19.10.2011 11:03, Doug пишет:
Well, in my case, it is desirable if not perfect.  :-(

I work on a very high profile app and I've been in contact with a
Samsung rep who is encouraging us to support the Galaxy Note for the
home screen that is having problems with layout on its display.  I
have been assured that it will be shipping with Gingerbread and being
"large".  (They are also testing the app on a device that they will
not share with us.)

According to the chart here:

http://developer.android.com/guide/practices/screens_support.html#range

.... the Galaxy Tab should be a "Normal" screen, if I'm reading it right.

But I guess they want apps to look like they do on a tablet - do you know if they're going to include a magnifying glass?


With this resource qualifier for screen dimension, does anyone know if
it is width x height or the other way around, or does it matter at
all?

It's "width x height" (switched in land mode, too). I guess it's been taken out of the documentation.

And... psst... you didn't hear about this from me :)

-- Kostya


Doug

On Oct 18, 3:37 pm, Kostya Vasilyev<[email protected]>  wrote:
Those resource qualifiers exist at runtime since 1.6, but the official
position (as posted by Dianne Hackborn on this list) is that it's not
desirable to use them because they are too specific.

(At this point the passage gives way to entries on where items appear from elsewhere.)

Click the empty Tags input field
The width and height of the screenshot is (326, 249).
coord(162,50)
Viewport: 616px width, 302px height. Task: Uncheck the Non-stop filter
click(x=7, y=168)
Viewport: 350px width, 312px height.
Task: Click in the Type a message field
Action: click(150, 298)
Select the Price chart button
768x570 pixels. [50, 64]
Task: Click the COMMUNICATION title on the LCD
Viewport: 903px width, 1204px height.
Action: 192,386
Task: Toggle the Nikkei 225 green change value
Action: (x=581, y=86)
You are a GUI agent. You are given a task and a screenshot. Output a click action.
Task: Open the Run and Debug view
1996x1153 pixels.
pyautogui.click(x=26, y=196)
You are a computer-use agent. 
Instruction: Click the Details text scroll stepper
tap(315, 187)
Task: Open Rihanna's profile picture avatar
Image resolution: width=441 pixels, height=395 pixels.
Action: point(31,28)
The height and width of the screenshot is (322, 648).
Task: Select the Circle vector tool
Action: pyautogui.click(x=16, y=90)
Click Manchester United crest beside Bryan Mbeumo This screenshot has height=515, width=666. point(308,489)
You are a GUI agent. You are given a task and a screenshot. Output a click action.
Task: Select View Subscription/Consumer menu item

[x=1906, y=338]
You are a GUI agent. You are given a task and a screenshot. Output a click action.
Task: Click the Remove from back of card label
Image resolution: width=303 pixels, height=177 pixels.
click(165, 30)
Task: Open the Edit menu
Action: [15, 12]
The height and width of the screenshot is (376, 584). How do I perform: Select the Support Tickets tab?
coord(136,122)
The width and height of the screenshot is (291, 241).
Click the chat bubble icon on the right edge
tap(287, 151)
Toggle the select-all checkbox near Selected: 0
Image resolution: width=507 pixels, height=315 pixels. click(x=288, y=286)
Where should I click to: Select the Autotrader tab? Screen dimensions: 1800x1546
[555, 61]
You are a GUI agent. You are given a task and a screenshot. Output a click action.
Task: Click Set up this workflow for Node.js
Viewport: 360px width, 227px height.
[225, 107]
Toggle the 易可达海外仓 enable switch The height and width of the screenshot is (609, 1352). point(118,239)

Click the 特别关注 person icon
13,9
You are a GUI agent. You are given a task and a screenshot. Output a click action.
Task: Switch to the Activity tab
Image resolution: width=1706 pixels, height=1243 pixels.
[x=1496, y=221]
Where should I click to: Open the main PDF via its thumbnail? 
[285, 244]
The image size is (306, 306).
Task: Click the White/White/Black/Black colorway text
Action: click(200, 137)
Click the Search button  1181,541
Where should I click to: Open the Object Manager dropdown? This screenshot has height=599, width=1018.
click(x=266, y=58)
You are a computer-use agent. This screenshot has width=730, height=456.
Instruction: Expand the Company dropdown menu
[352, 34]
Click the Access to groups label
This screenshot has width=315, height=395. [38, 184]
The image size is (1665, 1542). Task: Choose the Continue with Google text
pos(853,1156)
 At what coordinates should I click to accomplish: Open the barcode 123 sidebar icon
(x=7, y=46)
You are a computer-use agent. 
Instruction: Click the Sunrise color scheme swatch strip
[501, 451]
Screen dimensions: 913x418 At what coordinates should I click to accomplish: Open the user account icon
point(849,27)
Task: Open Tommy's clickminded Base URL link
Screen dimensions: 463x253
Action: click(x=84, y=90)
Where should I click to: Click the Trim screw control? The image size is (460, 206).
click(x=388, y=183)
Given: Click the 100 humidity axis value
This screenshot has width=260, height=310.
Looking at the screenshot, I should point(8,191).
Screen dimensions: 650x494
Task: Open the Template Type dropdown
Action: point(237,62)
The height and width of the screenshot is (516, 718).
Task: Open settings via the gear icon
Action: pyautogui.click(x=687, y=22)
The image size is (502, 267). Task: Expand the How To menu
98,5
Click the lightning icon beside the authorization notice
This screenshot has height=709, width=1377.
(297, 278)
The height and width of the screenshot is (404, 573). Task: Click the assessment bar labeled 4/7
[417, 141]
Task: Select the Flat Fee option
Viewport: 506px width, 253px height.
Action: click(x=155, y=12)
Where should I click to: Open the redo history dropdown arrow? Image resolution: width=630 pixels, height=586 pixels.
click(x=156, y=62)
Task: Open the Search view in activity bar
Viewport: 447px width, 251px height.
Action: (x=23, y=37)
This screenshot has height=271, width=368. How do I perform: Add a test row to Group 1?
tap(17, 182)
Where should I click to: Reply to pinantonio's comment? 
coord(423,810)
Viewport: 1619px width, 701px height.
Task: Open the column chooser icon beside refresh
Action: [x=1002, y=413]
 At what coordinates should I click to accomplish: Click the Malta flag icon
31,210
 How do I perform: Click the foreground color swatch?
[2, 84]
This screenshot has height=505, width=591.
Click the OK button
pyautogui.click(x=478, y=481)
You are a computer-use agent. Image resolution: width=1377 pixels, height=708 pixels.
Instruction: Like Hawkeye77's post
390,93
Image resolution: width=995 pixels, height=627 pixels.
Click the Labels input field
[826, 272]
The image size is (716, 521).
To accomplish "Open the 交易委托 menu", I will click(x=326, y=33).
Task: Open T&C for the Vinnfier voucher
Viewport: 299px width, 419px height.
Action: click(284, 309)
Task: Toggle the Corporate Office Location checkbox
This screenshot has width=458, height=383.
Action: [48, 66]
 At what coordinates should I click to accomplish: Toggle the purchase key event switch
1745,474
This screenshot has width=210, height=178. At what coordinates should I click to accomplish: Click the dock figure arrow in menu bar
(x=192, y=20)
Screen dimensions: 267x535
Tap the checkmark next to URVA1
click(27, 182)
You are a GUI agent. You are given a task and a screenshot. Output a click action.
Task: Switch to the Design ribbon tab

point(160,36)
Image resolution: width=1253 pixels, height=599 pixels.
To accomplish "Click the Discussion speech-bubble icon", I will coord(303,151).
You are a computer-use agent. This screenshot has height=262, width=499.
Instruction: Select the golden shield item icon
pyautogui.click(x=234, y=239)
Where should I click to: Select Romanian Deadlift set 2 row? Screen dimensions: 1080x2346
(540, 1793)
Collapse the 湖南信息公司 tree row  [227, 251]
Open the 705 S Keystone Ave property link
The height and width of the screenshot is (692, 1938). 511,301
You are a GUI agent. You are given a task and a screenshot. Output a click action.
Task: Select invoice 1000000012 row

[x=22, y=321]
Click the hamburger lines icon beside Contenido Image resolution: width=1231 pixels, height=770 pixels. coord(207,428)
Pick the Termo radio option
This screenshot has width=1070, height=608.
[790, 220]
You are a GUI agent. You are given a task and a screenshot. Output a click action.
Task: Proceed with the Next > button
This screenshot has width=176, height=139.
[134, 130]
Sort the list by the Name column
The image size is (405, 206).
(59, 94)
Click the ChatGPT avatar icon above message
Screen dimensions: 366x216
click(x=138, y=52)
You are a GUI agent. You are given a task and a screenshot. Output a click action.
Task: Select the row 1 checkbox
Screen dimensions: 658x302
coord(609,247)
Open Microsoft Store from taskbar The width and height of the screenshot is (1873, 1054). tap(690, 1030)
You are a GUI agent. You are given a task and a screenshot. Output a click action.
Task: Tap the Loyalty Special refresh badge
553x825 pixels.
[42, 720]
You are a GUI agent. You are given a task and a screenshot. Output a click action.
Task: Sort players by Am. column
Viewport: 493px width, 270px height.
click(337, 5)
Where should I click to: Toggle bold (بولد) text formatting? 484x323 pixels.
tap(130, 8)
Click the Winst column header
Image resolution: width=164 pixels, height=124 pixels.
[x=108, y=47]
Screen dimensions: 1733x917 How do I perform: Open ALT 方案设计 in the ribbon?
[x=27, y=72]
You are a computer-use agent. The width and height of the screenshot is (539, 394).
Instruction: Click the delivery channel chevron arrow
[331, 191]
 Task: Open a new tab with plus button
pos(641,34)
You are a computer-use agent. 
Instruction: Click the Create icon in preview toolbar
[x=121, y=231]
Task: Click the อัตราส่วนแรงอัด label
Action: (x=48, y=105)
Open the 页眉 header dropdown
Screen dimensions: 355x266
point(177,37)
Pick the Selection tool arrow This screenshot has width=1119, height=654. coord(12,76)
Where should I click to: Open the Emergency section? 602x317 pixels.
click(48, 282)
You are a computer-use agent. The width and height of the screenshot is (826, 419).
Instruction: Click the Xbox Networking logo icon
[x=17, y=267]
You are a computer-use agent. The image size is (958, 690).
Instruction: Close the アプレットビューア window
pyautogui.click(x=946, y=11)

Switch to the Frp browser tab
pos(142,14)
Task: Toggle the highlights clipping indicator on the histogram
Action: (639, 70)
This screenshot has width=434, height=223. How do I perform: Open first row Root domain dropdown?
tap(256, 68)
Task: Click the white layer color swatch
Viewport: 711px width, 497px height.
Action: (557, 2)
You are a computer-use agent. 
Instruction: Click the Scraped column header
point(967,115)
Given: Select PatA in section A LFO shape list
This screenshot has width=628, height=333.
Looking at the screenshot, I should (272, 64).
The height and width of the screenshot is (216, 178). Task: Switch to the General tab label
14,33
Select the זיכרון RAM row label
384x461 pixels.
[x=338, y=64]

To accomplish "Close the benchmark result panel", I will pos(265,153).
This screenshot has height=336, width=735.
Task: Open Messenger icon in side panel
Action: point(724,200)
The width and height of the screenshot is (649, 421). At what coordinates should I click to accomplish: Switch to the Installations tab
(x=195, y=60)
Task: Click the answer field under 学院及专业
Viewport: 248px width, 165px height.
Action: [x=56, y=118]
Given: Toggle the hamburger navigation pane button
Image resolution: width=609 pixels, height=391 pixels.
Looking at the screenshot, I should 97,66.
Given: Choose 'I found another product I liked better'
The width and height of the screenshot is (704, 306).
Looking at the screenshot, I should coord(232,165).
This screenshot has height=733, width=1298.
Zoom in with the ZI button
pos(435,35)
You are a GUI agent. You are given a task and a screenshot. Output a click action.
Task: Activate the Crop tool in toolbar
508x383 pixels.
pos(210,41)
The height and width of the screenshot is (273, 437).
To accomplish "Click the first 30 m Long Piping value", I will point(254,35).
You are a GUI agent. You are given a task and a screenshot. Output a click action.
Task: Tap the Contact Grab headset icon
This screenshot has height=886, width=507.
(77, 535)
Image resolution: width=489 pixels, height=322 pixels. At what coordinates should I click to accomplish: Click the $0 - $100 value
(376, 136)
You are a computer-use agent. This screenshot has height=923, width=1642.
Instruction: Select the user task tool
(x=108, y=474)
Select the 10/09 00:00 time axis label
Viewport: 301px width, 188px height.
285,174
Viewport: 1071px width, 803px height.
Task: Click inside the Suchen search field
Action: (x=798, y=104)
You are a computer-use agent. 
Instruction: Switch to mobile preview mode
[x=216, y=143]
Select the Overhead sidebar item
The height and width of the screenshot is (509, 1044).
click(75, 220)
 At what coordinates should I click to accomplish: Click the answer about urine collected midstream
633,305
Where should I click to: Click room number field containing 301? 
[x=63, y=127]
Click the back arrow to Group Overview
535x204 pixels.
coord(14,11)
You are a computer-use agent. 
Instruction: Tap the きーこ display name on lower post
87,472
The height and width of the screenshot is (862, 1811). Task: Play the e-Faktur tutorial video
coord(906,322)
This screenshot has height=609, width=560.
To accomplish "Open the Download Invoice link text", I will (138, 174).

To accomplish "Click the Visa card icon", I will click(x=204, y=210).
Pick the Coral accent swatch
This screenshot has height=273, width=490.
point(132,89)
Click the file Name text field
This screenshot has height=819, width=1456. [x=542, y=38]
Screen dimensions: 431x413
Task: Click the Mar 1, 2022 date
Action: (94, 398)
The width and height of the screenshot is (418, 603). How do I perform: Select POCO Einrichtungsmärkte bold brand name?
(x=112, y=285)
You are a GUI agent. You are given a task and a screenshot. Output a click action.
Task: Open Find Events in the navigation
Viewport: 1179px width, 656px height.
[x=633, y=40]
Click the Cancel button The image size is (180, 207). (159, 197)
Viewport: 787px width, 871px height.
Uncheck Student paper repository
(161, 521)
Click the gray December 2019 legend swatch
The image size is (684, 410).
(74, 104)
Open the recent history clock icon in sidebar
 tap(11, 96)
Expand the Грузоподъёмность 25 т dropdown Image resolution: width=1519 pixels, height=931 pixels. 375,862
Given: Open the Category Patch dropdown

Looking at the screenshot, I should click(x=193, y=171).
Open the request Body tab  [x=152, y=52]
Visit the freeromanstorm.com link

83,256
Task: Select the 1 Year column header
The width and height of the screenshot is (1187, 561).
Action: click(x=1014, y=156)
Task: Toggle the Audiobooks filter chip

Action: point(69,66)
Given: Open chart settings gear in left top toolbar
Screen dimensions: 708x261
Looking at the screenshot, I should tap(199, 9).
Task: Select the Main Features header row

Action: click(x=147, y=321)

I wonder if there is a better way, perhaps that device will actually ship
with ICS, or perhaps it won't present itself as -large?

--
Kostya Vasilyev
19.10.2011 2:22 пользователь "Doug"<[email protected]>  написал:







There is a curious thing I noticed about the ADT tooling this week
when using the New Android XML File feature.  It allows you to select
any number of resource qualifiers and will conveniently create the
folder for that configuration, which is great.  But I noticed that it
has a qualifier for "Dimension", which when added to your chosen
qualifiers, asks you for two numbers (width and height, presumably).
The numbers you enter get placed into your folder name like this:
layout-large-WxH
Where W and H are width and height.  Or they could be reversed, I
don't know.  The point is that this kind of resource qualifier is
documented NOWHERE as far as I can tell.  ADT is the only thing that
apparently understands this.  And to be honest, I haven't tested to
see if it works on a real device, but I'm skeptical that it would
work.
The context for all this is that I'm trying to target the upcoming
Galaxy Note screen.  It's unique in that it's a "large" screen that is
also "xhdpi" at 1280x800.  My large layouts are meant for tablets, but
the Galaxy Note just isn't wide enough in portrait to do what we do on
real tablets.  In fact, it probably shouldn't even be classified as
"large" given its effective width in dp.  And since the Galaxy Note
doesn't target Android 3.2 so we can't use the new min width and
height qualifiers.  So I'd love to target just 1280x800 if possible to
work around this one device for now.